A bias for green eyes


Jenny Hill, talking to a pro-mass migration politician

Your ears did not deceive you. Jenny ‘Welcome to Germany!’ Hill was back on From Our Own Correspondent this morning, eulogising over a wonderful, hardworking, green-eyed refugee. 

(She's clearly got a think about green-eyed refugees. Her wonderful, kindly refugee last time round had "striking green eyes".)

This new report from Hamburg - ostensibly about German politics - focused on the migration issue. 

30,000 asylum seekers have arrived in the city in the past year, Jenny noted before singling out just one of them:
Take Abdul. A young man, a welder by trade from Syria. When I met him he was hard at work, blue sparks flying across the work bench and reflecting in the visor over his face. He lifted it and revealed startlingly green eyes and a big grin. 
Abdul's new boss, "a great, kindly bear of a man", is full of admiration for him. Abdul was just what he needed. Young Germans can't do these jobs. Plus, he motivates the other employees too through his hard work. 

And that's exactly the kind of thing Mrs Merkel wants to happen, said Jenny - namely a well-integrated, skilled migrant population to help with Germany's ageing population and to boost business. 

"But, of course, that's easier said than done", she added, before moving onto Melanie Leonhard, the Hamburg official responsible for integration. 

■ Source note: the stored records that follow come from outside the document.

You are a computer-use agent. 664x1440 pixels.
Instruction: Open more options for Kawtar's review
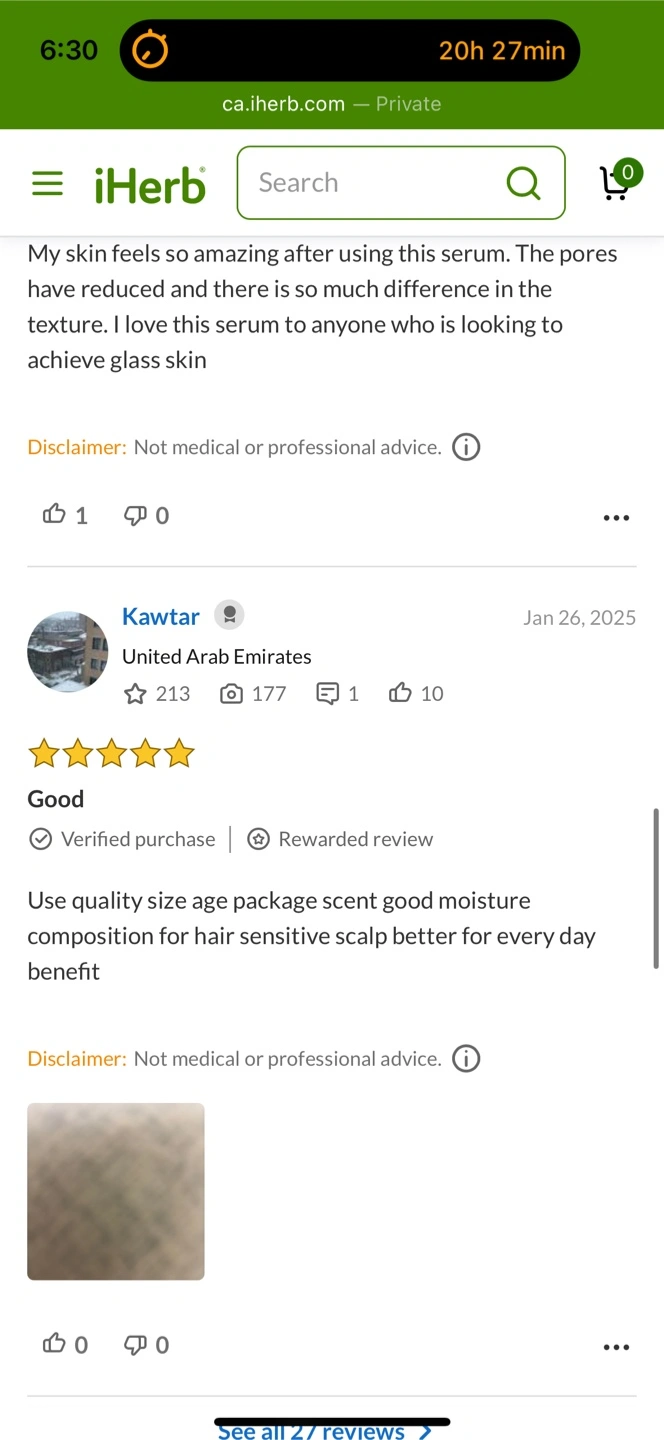(x=617, y=1347)
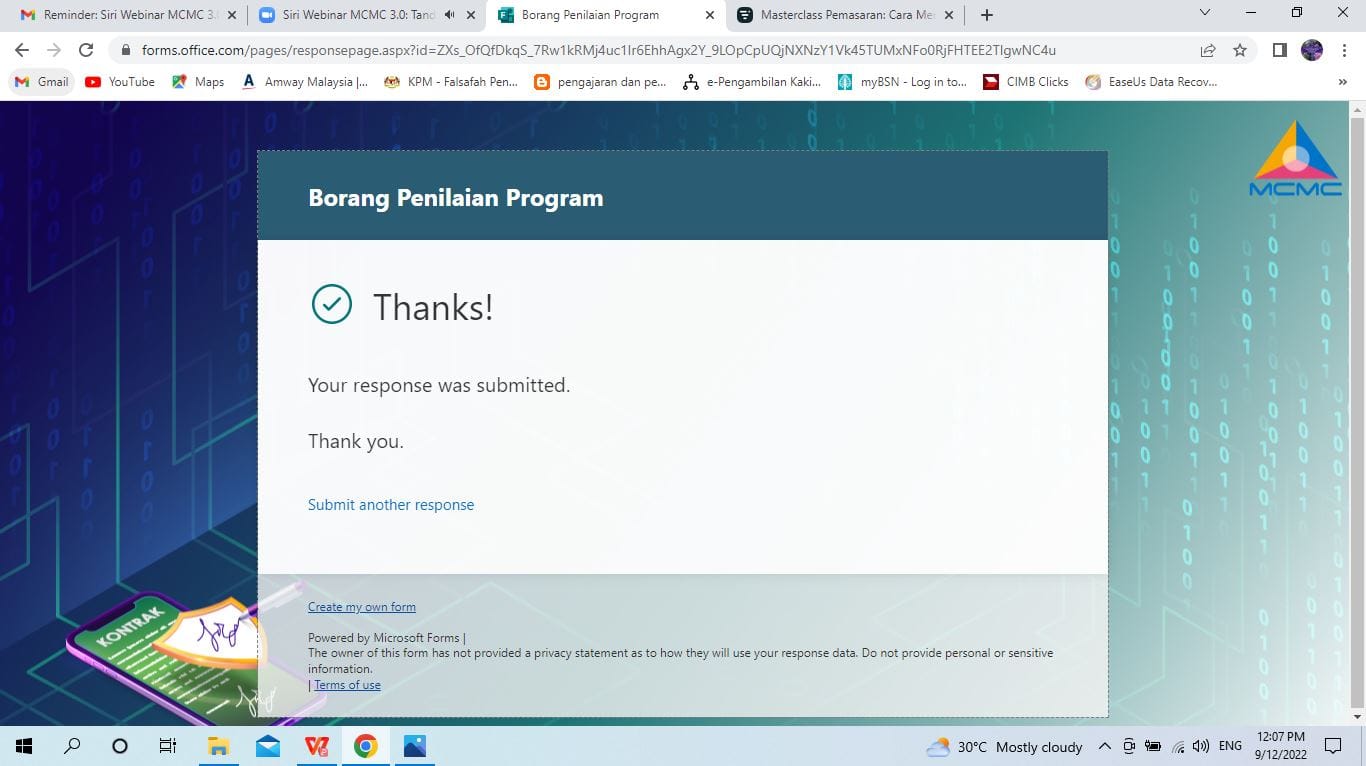Switch to Reminder: Siri Webinar Gmail tab
Screen dimensions: 1366x766
point(120,15)
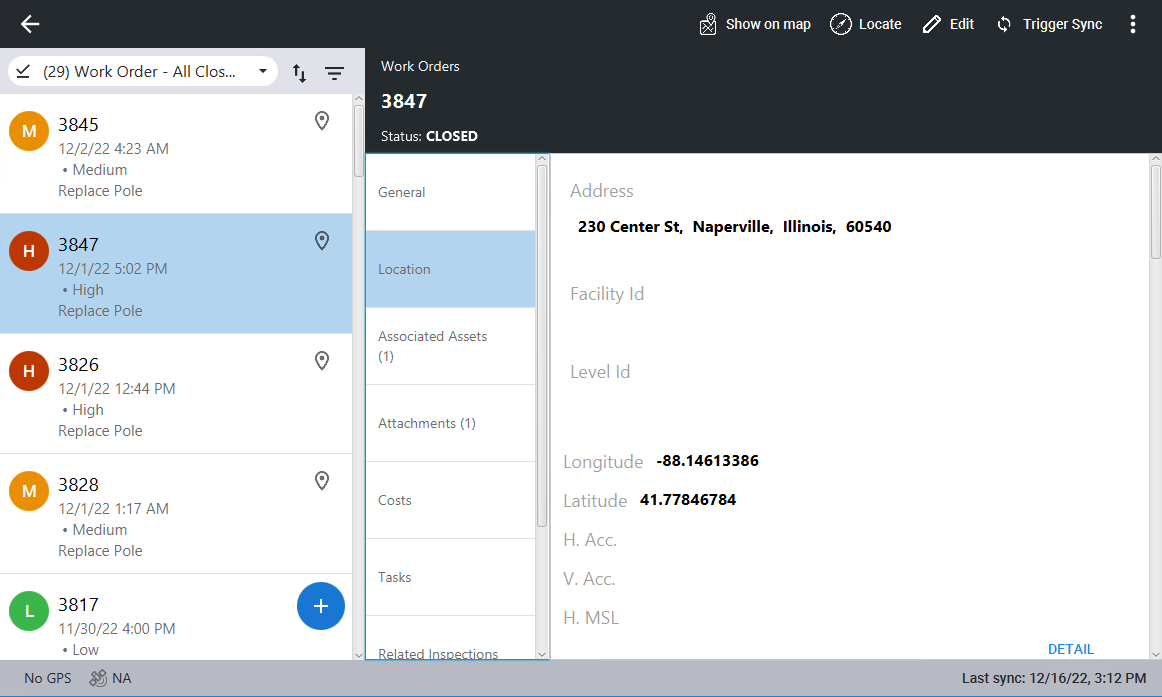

Dr Leonhard "looks tired", said Jenny, but is determined to turn the influx into "a new chance for our society and a success".

Melanie Leonhard, thankfully looking less tired

Along with other German officials Jenny has spoken to, she thinks it can be done, especially as migrant numbers have fallen dramatically since the closure of the Balkan route and migrant organisations now feel in a position to cope.

So all's starting to go well for Mrs Merkel's open-door policy, it seems. But...oh those pesky voters!

"German voters are running out of patience", she continued, and increasing turning to what Jenny called "the anti-Islam party Alternative für Deutschland":
I recently listened to one of AfD's founders speak at a hustings.  [She didn't think to either personalise him or even give his name].  
"Islam", he declared, "is a religion of blood which has no place in Germany."  
"The new arrivals are culturally behind us", he added. "They can't - or don't - want to integrate".
Of course, FOOC listeners will have heard Jenny's earlier story about grinning, hard-working, much-liked, Abdul earlier who, according to Jenny's own account, very much does want to integrate and already has integrated. They could well have heard the unnamed, rhetorical AfD founder's statements through that prism. Abdul was there to contradict him in advance.

Jenny then ended by reflecting on public trust in Mrs Merkel. Do voters believe her any longer?

To which can be added another question: Do Radio 4 listeners believe the likes of Jenny Hill any longer, with her very-carefully-chosen lovable green-eyed migrants and her ways of humanising - or not humanising - the figures in her stories to taste (as they say on squash bottles)?